Application:Research has led to practical treatments, such as naloxone, which is an opioid
antagonist used to treat heroin overdose by blocking opioid receptors, preventing heroin from
producing effects.
Contemporary study: Li et al (2013)
AO1: AIM: To investigate whether heroin addicts show different brain activation in response to
drug-related cues compared to non-addicts, using fMRI scanning
, SAMPLE: 14 male heroin addicts (average abstinence = 89 months, except nicotine) and 14
males with no substance misuse history (control group), matched for age, education, and
handedness (right handed).
PROCEDURE: Participants were shown a picture of 24 drug and non-drug related pictures for 2s
in random order, with intervals between 4-12s. Brain activity was monitored using fMRI to
observe activation in specific areas like the posterior cingulate cortex (linked to craving).
FINDINGS: Ps addicted to heroin= cravings for it, specifically shown in posterior cingulate cortex
and reward system areas which are the areas associated with reward, memory, and
self-reflection, suggesting cue-induced craving. Positive correlation on degree of connectivity
between brain regions and length of time of heroin use.
CONCLUSION: Long-term heroin use causes long-lasting changes in brain structure and
function, particularly in areas linked to craving and addiction. Exposure to drug-related cues can
reactivate these brain areas, increasing the risk of relapse.
AO3:Strength: is well-matched samples of heroin addicts and non-addicts, controlling for
variables like age, education, and handedness = reduces participant differences as a
confounding variable and ensures any differences in brain activation (e.g., in the posterior
cingulate cortex) are more likely due to drug use, improving construct validity.
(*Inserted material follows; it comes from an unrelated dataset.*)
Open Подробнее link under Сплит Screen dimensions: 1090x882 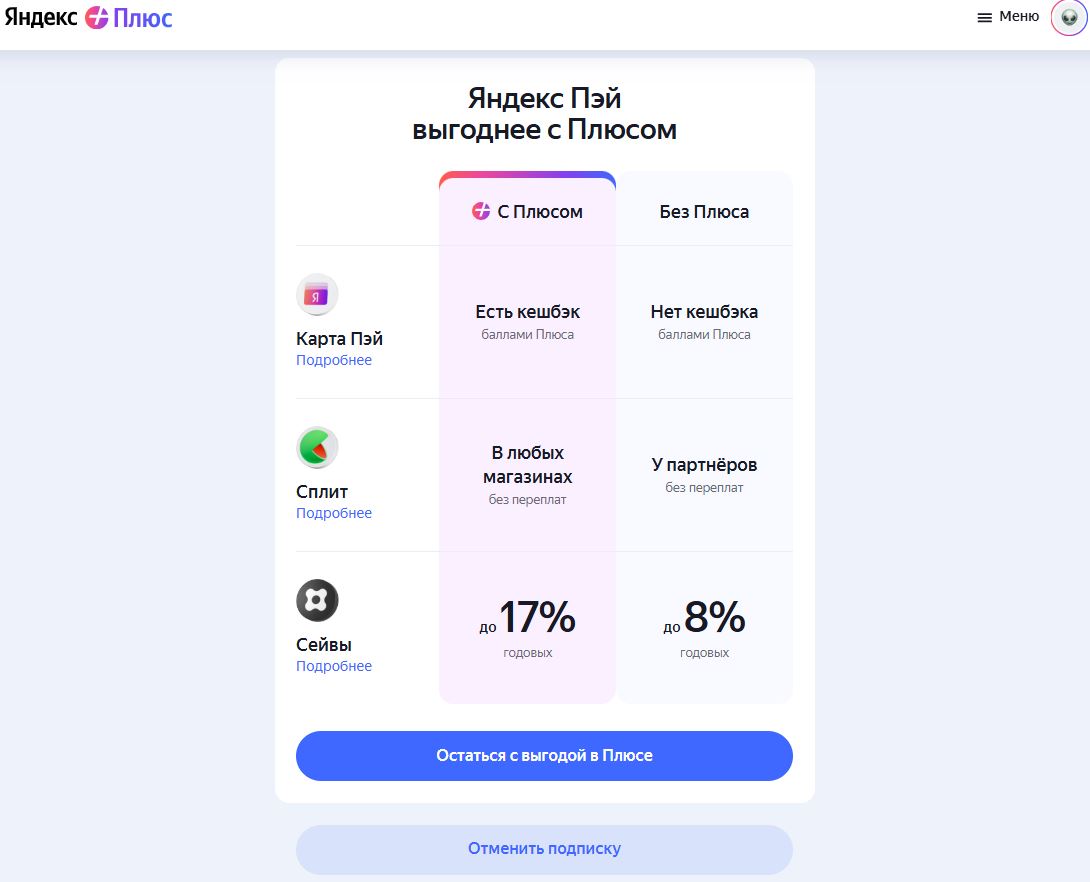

However, weakness: is ethical issues: heroin addicts are a vulnerable group, raising concerns
about informed consent and potential psychological harm (e.g., from drug-related cues causing
cravings) BUT received approval from two independent ethics committees, suggesting steps
were taken to protect participants and follow ethical guidelines.
Used a small sample size (14 per group), all male and Chinese, which reduces population
validity. Results may not generalise to women, other ethnic groups, or broader populations,
limiting the applicability of the findings to diverse real-world settings.
Application: Findings highlight how long-term drug misuse alters brain functioning, particularly in
cue reactivity and reward processing. This has practical value in designing targeted treatments,
understanding relapse triggers, and communicating the serious cognitive impact of addiction in
health interventions.
Brain Structure and Brain Function
AO1: The human brain is divided into two hemispheres (left and right).
FRONTAL LOBE: 40% cortex, controls high level cognitive functions such as planning, decision
making. Also controls voluntary movements.
PARIETAL LOBE: Contains the somatosensory cortex.Processes sensory information (touch,
temperature, pain).
TEMPORAL LOBE: contains auditory cortex, deals with sound, location, volume and pitch,
understanding language.
OCCIPITAL LOBE: contains visual cortex, controls vision by processing by left visual cortex
before right to see the right side (and vice versa to see left)
BROCA’S AREA: responsible for speech production, damaged= slow and non-fluent language
(Broca’s aphasia). In left frontal lobe.
WERNICKE’S AREA: responsible for language comprehension. Damage= fluent but
nonsensical, with poor understanding of language.